[Dataset excerpts]
Segment Open
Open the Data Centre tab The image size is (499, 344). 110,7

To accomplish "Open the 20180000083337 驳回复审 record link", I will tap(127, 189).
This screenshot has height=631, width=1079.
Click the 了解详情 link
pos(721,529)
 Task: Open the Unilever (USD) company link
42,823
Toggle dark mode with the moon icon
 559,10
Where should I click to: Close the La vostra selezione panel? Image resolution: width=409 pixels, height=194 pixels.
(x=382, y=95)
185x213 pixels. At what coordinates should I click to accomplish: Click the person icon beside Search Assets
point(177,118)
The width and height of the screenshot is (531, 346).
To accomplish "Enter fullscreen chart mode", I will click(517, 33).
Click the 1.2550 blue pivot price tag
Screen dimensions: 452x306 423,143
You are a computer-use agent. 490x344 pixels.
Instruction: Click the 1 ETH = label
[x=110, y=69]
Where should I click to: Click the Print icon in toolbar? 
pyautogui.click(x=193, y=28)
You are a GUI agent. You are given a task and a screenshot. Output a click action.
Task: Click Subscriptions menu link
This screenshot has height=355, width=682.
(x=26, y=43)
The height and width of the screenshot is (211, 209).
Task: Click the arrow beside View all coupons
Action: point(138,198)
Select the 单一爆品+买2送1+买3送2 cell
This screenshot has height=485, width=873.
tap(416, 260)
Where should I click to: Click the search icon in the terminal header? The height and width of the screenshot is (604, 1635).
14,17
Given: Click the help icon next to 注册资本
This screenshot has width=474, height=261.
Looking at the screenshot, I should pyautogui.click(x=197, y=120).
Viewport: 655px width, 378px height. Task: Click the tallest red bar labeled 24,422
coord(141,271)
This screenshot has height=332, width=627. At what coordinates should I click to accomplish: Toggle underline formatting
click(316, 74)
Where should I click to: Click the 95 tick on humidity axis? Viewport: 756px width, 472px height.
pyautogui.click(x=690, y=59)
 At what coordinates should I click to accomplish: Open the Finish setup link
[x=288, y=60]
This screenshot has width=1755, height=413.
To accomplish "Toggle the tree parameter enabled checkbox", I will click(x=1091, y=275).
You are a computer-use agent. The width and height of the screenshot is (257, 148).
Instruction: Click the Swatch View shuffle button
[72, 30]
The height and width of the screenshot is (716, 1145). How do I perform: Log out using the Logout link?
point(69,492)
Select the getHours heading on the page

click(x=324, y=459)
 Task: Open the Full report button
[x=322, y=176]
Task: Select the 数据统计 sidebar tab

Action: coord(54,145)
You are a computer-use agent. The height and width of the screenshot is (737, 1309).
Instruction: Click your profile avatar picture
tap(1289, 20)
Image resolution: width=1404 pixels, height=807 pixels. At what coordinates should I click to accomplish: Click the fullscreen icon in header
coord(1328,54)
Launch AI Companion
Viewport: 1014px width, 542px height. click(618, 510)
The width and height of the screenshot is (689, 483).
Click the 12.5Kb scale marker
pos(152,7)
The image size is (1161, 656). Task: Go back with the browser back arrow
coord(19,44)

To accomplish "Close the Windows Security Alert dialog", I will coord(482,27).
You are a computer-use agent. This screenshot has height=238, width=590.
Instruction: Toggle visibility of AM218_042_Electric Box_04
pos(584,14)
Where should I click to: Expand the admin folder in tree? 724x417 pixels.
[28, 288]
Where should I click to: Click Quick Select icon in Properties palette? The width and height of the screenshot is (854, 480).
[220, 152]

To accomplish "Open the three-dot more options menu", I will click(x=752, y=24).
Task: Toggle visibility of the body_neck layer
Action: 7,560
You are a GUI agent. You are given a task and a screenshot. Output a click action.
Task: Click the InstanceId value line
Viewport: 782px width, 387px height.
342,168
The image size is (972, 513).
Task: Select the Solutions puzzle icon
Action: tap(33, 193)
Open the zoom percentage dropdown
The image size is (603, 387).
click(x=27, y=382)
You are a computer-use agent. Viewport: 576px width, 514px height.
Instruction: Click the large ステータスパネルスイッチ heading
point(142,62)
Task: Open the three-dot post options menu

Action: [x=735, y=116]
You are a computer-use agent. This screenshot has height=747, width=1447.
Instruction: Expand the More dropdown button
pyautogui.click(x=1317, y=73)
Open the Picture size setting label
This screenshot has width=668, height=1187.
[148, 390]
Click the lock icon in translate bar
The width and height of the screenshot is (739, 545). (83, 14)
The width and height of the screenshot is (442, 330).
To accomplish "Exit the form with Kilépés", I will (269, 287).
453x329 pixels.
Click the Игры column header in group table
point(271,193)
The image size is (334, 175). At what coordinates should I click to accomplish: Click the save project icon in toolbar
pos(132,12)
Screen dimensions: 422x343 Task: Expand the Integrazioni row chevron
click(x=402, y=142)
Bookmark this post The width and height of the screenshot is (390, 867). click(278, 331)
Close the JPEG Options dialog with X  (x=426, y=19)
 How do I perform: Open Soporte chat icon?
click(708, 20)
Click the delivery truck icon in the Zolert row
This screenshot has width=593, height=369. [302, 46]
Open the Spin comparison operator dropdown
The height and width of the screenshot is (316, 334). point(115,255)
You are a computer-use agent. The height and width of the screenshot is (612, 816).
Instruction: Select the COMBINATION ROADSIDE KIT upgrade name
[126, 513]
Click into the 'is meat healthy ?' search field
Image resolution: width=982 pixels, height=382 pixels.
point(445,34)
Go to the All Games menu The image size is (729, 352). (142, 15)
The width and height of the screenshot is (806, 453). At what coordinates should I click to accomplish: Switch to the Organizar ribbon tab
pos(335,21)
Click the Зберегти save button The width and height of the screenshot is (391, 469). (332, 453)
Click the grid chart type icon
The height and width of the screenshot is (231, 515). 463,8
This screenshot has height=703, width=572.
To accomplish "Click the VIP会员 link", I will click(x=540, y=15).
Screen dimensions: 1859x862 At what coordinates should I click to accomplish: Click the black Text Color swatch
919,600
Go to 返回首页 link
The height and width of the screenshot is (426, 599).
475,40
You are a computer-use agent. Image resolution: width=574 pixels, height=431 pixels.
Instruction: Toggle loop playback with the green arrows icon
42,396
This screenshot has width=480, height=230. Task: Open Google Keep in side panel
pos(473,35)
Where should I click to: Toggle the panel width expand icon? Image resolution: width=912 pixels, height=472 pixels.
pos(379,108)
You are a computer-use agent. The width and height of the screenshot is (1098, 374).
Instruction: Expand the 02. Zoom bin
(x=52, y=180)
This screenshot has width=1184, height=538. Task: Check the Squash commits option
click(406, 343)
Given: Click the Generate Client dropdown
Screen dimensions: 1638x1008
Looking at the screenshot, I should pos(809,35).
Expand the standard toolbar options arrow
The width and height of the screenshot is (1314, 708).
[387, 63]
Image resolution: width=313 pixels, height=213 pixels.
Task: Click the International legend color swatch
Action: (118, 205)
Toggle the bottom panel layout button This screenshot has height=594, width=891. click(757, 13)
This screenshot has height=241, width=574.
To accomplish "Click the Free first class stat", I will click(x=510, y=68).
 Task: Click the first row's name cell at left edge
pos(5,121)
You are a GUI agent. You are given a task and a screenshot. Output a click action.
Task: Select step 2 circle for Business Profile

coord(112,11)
Segment Closed
Exercise requirements – Could you transcribe every record above exactly as it appears?

Answer area –
Open the Data Centre tab The image size is (499, 344). 110,7

To accomplish "Open the 20180000083337 驳回复审 record link", I will tap(127, 189).
This screenshot has height=631, width=1079.
Click the 了解详情 link
pos(721,529)
 Task: Open the Unilever (USD) company link
42,823
Toggle dark mode with the moon icon
 559,10
Where should I click to: Close the La vostra selezione panel? Image resolution: width=409 pixels, height=194 pixels.
(x=382, y=95)
185x213 pixels. At what coordinates should I click to accomplish: Click the person icon beside Search Assets
point(177,118)
The width and height of the screenshot is (531, 346).
To accomplish "Enter fullscreen chart mode", I will click(517, 33).
Click the 1.2550 blue pivot price tag
Screen dimensions: 452x306 423,143
You are a computer-use agent. 490x344 pixels.
Instruction: Click the 1 ETH = label
[x=110, y=69]
Where should I click to: Click the Print icon in toolbar? 
pyautogui.click(x=193, y=28)
You are a GUI agent. You are given a task and a screenshot. Output a click action.
Task: Click Subscriptions menu link
This screenshot has height=355, width=682.
(x=26, y=43)
The height and width of the screenshot is (211, 209).
Task: Click the arrow beside View all coupons
Action: point(138,198)
Select the 单一爆品+买2送1+买3送2 cell
This screenshot has height=485, width=873.
tap(416, 260)
Where should I click to: Click the search icon in the terminal header? The height and width of the screenshot is (604, 1635).
14,17
Given: Click the help icon next to 注册资本
This screenshot has width=474, height=261.
Looking at the screenshot, I should pyautogui.click(x=197, y=120).
Viewport: 655px width, 378px height. Task: Click the tallest red bar labeled 24,422
coord(141,271)
This screenshot has height=332, width=627. At what coordinates should I click to accomplish: Toggle underline formatting
click(316, 74)
Where should I click to: Click the 95 tick on humidity axis? Viewport: 756px width, 472px height.
pyautogui.click(x=690, y=59)
 At what coordinates should I click to accomplish: Open the Finish setup link
[x=288, y=60]
This screenshot has width=1755, height=413.
To accomplish "Toggle the tree parameter enabled checkbox", I will click(x=1091, y=275).
You are a computer-use agent. The width and height of the screenshot is (257, 148).
Instruction: Click the Swatch View shuffle button
[72, 30]
The height and width of the screenshot is (716, 1145). How do I perform: Log out using the Logout link?
point(69,492)
Select the getHours heading on the page

click(x=324, y=459)
 Task: Open the Full report button
[x=322, y=176]
Task: Select the 数据统计 sidebar tab

Action: coord(54,145)
You are a computer-use agent. The height and width of the screenshot is (737, 1309).
Instruction: Click your profile avatar picture
tap(1289, 20)
Image resolution: width=1404 pixels, height=807 pixels. At what coordinates should I click to accomplish: Click the fullscreen icon in header
coord(1328,54)
Launch AI Companion
Viewport: 1014px width, 542px height. click(618, 510)
The width and height of the screenshot is (689, 483).
Click the 12.5Kb scale marker
pos(152,7)
The image size is (1161, 656). Task: Go back with the browser back arrow
coord(19,44)

To accomplish "Close the Windows Security Alert dialog", I will coord(482,27).
You are a computer-use agent. This screenshot has height=238, width=590.
Instruction: Toggle visibility of AM218_042_Electric Box_04
pos(584,14)
Where should I click to: Expand the admin folder in tree? 724x417 pixels.
[28, 288]
Where should I click to: Click Quick Select icon in Properties palette? The width and height of the screenshot is (854, 480).
[220, 152]

To accomplish "Open the three-dot more options menu", I will click(x=752, y=24).
Task: Toggle visibility of the body_neck layer
Action: 7,560
You are a GUI agent. You are given a task and a screenshot. Output a click action.
Task: Click the InstanceId value line
Viewport: 782px width, 387px height.
342,168
The image size is (972, 513).
Task: Select the Solutions puzzle icon
Action: tap(33, 193)
Open the zoom percentage dropdown
The image size is (603, 387).
click(x=27, y=382)
You are a computer-use agent. Viewport: 576px width, 514px height.
Instruction: Click the large ステータスパネルスイッチ heading
point(142,62)
Task: Open the three-dot post options menu

Action: [x=735, y=116]
You are a computer-use agent. This screenshot has height=747, width=1447.
Instruction: Expand the More dropdown button
pyautogui.click(x=1317, y=73)
Open the Picture size setting label
This screenshot has width=668, height=1187.
[148, 390]
Click the lock icon in translate bar
The width and height of the screenshot is (739, 545). (83, 14)
The width and height of the screenshot is (442, 330).
To accomplish "Exit the form with Kilépés", I will (269, 287).
453x329 pixels.
Click the Игры column header in group table
point(271,193)
The image size is (334, 175). At what coordinates should I click to accomplish: Click the save project icon in toolbar
pos(132,12)
Screen dimensions: 422x343 Task: Expand the Integrazioni row chevron
click(x=402, y=142)
Bookmark this post The width and height of the screenshot is (390, 867). click(278, 331)
Close the JPEG Options dialog with X  (x=426, y=19)
 How do I perform: Open Soporte chat icon?
click(708, 20)
Click the delivery truck icon in the Zolert row
This screenshot has width=593, height=369. [302, 46]
Open the Spin comparison operator dropdown
The height and width of the screenshot is (316, 334). point(115,255)
You are a computer-use agent. The height and width of the screenshot is (612, 816).
Instruction: Select the COMBINATION ROADSIDE KIT upgrade name
[126, 513]
Click into the 'is meat healthy ?' search field
Image resolution: width=982 pixels, height=382 pixels.
point(445,34)
Go to the All Games menu The image size is (729, 352). (142, 15)
The width and height of the screenshot is (806, 453). At what coordinates should I click to accomplish: Switch to the Organizar ribbon tab
pos(335,21)
Click the Зберегти save button The width and height of the screenshot is (391, 469). (332, 453)
Click the grid chart type icon
The height and width of the screenshot is (231, 515). 463,8
This screenshot has height=703, width=572.
To accomplish "Click the VIP会员 link", I will click(x=540, y=15).
Screen dimensions: 1859x862 At what coordinates should I click to accomplish: Click the black Text Color swatch
919,600
Go to 返回首页 link
The height and width of the screenshot is (426, 599).
475,40
You are a computer-use agent. Image resolution: width=574 pixels, height=431 pixels.
Instruction: Toggle loop playback with the green arrows icon
42,396
This screenshot has width=480, height=230. Task: Open Google Keep in side panel
pos(473,35)
Where should I click to: Toggle the panel width expand icon? Image resolution: width=912 pixels, height=472 pixels.
pos(379,108)
You are a computer-use agent. The width and height of the screenshot is (1098, 374).
Instruction: Expand the 02. Zoom bin
(x=52, y=180)
This screenshot has width=1184, height=538. Task: Check the Squash commits option
click(406, 343)
Given: Click the Generate Client dropdown
Screen dimensions: 1638x1008
Looking at the screenshot, I should pos(809,35).
Expand the standard toolbar options arrow
The width and height of the screenshot is (1314, 708).
[387, 63]
Image resolution: width=313 pixels, height=213 pixels.
Task: Click the International legend color swatch
Action: (118, 205)
Toggle the bottom panel layout button This screenshot has height=594, width=891. click(757, 13)
This screenshot has height=241, width=574.
To accomplish "Click the Free first class stat", I will click(x=510, y=68).
 Task: Click the first row's name cell at left edge
pos(5,121)
You are a GUI agent. You are given a task and a screenshot. Output a click action.
Task: Select step 2 circle for Business Profile

coord(112,11)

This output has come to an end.